I've read about this case and although it does not give many details it sounds as though while the company did set a precedent in always granting paid time off requests, they did not necessarily communicate a change in policy or communicate the actual denial of the two individual's requests AND they jumped right to termination instead of building a case through progressive discipline.

The mistake I see is not in having a no-fault attendance policy. The mistake is poor management in general.

Ian Fernandes

yes , no-fault attendance policy might be mistakes for poor management
Call centers have their pros and cons,

www.indiaoutsource.biz

Evil HR Lady

I agree with HR Wench--bad management is at issue. If I ask for a day in July off and I make that request in January, and as a call center employee it's not like what I'm doing is so unique that I can't be sacrificed on a specific day, I expect that when July rolls around I'll be able to take the day off.

I cannot believe the managers said "no" when the date rolled around. That's crazy power-tripping management.

Evil HR Lady

Plus, I ask for days off for important events waaaay in advance. Summer 2006 I had a family reunion scheduled for an entire week. I knew the dates by August 2005, so I put it on the calendar right then and there.
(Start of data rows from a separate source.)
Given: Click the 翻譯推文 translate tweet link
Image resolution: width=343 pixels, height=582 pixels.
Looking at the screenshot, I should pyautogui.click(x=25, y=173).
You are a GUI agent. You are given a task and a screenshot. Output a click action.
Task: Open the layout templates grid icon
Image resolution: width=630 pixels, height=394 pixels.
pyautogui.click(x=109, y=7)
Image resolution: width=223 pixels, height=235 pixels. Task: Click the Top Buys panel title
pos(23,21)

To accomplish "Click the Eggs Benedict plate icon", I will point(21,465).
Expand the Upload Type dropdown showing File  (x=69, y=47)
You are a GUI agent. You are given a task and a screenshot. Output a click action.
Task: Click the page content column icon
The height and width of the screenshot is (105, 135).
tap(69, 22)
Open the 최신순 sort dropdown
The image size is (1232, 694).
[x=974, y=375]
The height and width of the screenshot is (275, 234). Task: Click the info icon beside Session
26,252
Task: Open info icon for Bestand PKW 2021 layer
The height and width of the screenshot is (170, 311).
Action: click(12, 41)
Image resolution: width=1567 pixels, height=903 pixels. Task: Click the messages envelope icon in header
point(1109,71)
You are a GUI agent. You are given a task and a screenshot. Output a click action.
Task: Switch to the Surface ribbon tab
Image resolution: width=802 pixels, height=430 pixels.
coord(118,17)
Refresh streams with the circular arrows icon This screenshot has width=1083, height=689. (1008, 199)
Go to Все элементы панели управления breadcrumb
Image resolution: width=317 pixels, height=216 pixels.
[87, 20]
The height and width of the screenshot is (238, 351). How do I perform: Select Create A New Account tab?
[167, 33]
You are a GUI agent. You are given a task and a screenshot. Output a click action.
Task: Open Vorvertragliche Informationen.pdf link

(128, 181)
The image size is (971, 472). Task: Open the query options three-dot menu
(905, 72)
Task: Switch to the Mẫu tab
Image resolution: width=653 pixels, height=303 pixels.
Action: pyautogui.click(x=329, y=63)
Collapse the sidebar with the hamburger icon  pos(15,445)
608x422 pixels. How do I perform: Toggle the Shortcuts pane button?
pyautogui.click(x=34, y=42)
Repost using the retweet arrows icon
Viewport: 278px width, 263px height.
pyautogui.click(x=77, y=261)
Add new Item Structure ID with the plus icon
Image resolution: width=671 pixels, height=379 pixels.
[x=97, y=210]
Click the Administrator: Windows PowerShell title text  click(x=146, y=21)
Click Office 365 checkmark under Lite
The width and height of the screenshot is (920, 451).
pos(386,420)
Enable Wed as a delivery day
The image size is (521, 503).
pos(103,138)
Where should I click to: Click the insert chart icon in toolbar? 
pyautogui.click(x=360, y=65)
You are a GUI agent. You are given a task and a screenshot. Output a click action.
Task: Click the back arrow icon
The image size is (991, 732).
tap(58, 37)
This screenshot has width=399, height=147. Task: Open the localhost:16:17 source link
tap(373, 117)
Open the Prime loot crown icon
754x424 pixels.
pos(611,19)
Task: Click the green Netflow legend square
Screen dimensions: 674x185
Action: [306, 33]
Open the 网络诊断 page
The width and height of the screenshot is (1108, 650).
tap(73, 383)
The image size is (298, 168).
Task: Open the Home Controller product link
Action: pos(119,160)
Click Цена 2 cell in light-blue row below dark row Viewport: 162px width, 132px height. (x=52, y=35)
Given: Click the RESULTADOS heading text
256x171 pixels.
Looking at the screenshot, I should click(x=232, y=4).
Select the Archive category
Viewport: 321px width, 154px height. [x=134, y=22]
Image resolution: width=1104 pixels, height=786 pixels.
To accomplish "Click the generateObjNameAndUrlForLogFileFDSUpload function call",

People laughed at me, but I did not want to be denied the vacation because others had the same day off ahead of me.

I love my vacation!

******

I would just like to comment as I was personally involved with this case. The facts released in this document do NOT reflect the actual events. It's obvious that everyone reacts without having 100% of the facts. Having sat through the four day trial and as a tax payer, I can't believe the verdict. Nobody mentions that every professional was dismissed from the jury. Anyone holding AT&T stock was dismissed....AT&T lost before the trial began...."big company VS poor little me"! The jury was made up of unemployed, self employed, and otherwise lower income homemakers who have not a clue of the needs of a company that has to provide customer service or pay fines and penalties to the state and federal government if sevice measures are not met. These two employees knew upon hire that the company and the title in which they were hired required 24/7 coverage. When the work unit is covered by a collective bargining agreement and the number of employees are already scheduled off per the contract, the needs of the company providing prompt customer service is necessary. And by the way, this was NOT a call center enviornment. Any of you that claim "poor management" have not a clue of the law and the requirments of running a company regulated by state and federal law.